Ellie Chapman, Head of Food and Health at ShareAction, said: “Given that two in three adults and one in three children in the UK are already overweight or obese, supermarkets need to integrate health considerations across their business operations and rapidly abandon the most harmful practices. However, we have very little confidence they’ve got a plan for this, given the fact there’s such little disclosure. With scrutiny from regulators, consumers, and investors increasing, failure to act is not only likely to have reputational consequences but financial ones too, as companies fail to capitalise on growing consumer demand for healthier food and pre-empt further regulatory changes.”

‘Investors want to see how supermarkets are anticipating regulatory trends’

Ignacio Vazquez, ShareAction’s food and health company engagement and research manager, told FoodNavigator that food retailers that fail to tackle health and obesity ultimately risk disinvestment.

“If, within a certain timeline, investors consider companies have not made sufficient progress – for example, companies do not meet investors’ expectations for disclosure or they do not fulfil their expectations for taking action in certain areas – investors should look into possible methods of escalation,”​ he said.

“This could include voting against companies at their annual general meetings (AGMs), tabling related shareholder resolutions, or making any new debt issuance conditional on action being taken. Should everything else fail, disinvestment might be considered as a last resort.”

Vazquez added that “investors want to see how supermarkets are anticipating regulatory trends​”. (The UK introduced a sugar tax on soft drinks in April 2018 and will ban the sale of energy drinks to under-16s.) He also questioned whether supermarkets are responding adequately to the potential consumer demand for healthier foods.

"Supermarkets are really important players in supporting people to eat better. There has been a lot of focus on educating consumers in what type of foods they should be eating, but in reality we also know that the food environments are quite important. For example, if we go to a shop and most of the products we are presented with are unhealthy we're not giving a real choice for consumers.
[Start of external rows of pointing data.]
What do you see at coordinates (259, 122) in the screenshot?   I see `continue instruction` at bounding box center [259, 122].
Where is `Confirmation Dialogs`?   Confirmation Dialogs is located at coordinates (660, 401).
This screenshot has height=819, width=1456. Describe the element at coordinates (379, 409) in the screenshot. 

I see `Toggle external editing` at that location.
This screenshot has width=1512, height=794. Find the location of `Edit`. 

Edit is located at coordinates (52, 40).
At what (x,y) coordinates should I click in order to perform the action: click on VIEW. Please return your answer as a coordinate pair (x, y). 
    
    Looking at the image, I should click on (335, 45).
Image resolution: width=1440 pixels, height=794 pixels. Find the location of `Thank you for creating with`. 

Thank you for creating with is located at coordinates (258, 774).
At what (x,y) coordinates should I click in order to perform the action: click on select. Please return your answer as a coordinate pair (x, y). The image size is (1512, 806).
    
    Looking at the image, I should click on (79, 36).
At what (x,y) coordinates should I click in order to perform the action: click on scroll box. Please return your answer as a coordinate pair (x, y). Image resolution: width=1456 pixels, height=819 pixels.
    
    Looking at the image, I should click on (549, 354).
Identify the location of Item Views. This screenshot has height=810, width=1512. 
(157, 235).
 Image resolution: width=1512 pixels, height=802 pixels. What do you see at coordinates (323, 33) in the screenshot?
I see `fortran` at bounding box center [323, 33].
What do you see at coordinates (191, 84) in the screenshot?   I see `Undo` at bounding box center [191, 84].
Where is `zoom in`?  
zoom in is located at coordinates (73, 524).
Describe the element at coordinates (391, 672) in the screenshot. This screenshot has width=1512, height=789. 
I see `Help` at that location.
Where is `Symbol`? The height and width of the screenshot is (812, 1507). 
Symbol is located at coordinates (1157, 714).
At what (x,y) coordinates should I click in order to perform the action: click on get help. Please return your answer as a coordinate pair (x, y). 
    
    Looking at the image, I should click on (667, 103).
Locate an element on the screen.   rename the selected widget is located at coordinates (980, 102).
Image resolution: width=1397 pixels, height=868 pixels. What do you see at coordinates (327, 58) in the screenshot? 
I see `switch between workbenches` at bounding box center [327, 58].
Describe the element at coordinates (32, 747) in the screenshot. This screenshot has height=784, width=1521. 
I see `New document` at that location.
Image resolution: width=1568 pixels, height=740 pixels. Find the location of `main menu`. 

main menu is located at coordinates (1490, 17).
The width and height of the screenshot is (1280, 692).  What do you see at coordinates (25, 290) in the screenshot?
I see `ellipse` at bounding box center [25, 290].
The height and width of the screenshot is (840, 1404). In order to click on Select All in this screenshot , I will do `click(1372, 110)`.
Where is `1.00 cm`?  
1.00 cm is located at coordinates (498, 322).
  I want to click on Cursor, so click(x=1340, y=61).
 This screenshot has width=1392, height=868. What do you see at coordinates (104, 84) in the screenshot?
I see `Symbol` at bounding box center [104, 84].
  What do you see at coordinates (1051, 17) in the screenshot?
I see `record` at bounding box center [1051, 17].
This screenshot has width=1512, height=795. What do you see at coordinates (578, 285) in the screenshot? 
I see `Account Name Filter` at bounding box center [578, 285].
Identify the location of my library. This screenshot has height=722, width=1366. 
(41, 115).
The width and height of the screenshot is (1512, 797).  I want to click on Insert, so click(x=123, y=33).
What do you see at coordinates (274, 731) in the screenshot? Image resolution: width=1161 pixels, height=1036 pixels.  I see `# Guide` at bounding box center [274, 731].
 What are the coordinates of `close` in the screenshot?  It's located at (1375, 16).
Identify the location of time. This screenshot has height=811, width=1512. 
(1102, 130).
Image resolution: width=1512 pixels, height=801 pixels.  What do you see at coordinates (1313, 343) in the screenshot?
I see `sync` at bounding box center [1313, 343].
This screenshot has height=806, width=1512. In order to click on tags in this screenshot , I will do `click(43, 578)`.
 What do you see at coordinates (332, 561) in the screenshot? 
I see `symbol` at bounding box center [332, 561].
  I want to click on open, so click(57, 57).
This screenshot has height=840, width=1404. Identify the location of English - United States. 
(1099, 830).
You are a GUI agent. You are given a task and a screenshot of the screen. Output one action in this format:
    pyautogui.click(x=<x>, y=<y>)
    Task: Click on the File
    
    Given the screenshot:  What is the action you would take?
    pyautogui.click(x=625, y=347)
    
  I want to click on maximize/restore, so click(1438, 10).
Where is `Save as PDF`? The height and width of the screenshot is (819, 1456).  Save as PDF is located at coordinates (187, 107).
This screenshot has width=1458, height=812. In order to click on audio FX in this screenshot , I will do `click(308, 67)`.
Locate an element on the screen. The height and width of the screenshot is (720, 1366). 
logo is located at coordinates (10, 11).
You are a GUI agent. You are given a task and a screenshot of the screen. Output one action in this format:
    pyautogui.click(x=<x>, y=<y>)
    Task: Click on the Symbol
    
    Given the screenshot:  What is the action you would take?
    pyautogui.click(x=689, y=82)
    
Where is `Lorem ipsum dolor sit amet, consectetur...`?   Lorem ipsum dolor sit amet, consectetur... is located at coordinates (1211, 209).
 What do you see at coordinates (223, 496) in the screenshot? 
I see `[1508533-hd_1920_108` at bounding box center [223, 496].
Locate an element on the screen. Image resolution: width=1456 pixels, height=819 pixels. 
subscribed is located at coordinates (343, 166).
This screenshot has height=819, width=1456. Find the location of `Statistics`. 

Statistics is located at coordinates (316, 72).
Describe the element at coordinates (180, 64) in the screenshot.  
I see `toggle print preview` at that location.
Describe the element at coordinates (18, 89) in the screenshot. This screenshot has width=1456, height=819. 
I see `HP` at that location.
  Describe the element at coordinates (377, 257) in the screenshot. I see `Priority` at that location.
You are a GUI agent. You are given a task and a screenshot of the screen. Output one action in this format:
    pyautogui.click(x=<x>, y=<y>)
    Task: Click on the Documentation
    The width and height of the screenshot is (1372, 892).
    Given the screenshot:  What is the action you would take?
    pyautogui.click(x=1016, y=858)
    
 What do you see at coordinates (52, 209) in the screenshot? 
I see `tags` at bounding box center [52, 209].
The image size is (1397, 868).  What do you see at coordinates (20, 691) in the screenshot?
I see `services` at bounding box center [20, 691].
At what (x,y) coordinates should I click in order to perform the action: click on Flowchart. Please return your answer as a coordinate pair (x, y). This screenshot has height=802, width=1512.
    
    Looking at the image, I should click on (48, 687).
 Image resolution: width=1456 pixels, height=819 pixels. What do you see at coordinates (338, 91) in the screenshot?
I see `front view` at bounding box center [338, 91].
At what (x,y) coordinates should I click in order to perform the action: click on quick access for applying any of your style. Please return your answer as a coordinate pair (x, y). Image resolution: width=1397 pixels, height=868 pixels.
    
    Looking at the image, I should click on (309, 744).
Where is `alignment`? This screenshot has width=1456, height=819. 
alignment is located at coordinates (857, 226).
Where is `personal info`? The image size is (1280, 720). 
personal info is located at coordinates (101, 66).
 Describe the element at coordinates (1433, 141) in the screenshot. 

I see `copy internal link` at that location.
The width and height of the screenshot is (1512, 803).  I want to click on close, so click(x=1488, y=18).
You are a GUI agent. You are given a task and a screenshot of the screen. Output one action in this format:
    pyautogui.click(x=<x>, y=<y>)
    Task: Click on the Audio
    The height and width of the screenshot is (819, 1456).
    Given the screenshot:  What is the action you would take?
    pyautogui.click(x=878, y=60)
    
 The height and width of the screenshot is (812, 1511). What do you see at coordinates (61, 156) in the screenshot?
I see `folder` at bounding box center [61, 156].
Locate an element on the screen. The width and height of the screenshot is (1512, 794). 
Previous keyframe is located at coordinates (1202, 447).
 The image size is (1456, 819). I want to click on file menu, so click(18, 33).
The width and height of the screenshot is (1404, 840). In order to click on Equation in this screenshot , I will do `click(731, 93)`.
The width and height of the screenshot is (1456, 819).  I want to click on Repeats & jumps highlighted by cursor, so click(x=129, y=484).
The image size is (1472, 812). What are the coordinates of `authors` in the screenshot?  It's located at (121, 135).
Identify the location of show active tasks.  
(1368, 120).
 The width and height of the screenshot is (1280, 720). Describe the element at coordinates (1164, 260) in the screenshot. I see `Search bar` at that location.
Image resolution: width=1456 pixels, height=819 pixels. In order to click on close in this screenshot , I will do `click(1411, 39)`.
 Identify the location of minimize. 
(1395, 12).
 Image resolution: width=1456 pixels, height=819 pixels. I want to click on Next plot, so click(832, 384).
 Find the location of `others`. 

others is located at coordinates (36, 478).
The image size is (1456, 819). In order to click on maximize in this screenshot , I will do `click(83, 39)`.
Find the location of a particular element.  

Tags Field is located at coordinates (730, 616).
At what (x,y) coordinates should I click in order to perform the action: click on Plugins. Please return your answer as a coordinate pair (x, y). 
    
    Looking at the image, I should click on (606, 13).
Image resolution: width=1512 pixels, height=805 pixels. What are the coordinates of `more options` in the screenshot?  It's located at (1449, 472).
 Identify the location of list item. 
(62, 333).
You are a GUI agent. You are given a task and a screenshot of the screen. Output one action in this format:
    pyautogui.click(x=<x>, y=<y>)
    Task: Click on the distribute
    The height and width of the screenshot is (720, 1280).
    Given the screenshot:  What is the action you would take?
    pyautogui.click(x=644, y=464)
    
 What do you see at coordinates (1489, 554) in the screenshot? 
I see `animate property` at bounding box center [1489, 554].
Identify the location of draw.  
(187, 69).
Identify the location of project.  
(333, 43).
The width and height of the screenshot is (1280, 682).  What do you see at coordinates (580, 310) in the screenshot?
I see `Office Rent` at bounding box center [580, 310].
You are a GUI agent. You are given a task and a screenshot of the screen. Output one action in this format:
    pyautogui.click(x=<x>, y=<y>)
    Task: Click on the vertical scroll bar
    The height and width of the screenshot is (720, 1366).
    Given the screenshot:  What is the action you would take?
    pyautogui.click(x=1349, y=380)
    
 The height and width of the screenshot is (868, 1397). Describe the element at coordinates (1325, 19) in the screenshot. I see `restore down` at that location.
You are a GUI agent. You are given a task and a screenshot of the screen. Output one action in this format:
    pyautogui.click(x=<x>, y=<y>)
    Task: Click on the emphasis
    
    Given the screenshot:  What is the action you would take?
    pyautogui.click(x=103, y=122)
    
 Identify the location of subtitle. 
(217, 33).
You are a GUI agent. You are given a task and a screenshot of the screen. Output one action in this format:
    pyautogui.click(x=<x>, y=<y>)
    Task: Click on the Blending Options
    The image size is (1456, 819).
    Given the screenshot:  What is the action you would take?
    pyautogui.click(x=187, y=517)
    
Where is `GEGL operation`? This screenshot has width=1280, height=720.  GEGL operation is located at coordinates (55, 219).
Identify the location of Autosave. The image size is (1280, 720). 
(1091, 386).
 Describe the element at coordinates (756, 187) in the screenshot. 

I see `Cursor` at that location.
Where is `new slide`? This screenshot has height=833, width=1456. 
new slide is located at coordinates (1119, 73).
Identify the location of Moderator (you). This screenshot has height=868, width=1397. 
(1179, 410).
Equally, if supermarkets' actions don't help us make healthier products more affordable, or all the marketing is done on unhealthy foods, we are kind of swimming against the current.” 

‘Supermarkets should not be held responsible for the free choices of their customers’

Daniel Pryor, Head of Programmes at the Adam Smith Institute, a neoliberal think tank and lobbying group, told FoodNavigator that ‘paternalistic’ regulation on the food industry was not the solution to the nation’s obesity crisis.

“Supermarkets should not be held responsible for the free choices of their customers. Wider access to healthy food and more information is welcome, but the assumption that consumers are wrong to sometimes opt for less healthy options is infantilising​,” he said.

“Retailers already have a very good reason to respond to expanding demand for healthy products – the profit motive. Much of the business risk stems from thinly veiled threats of yet more paternalistic regulation on the food sector, despite mounting evidence that measures like the sugar tax and advertising crackdowns do little to change the UK’s obesity rate.”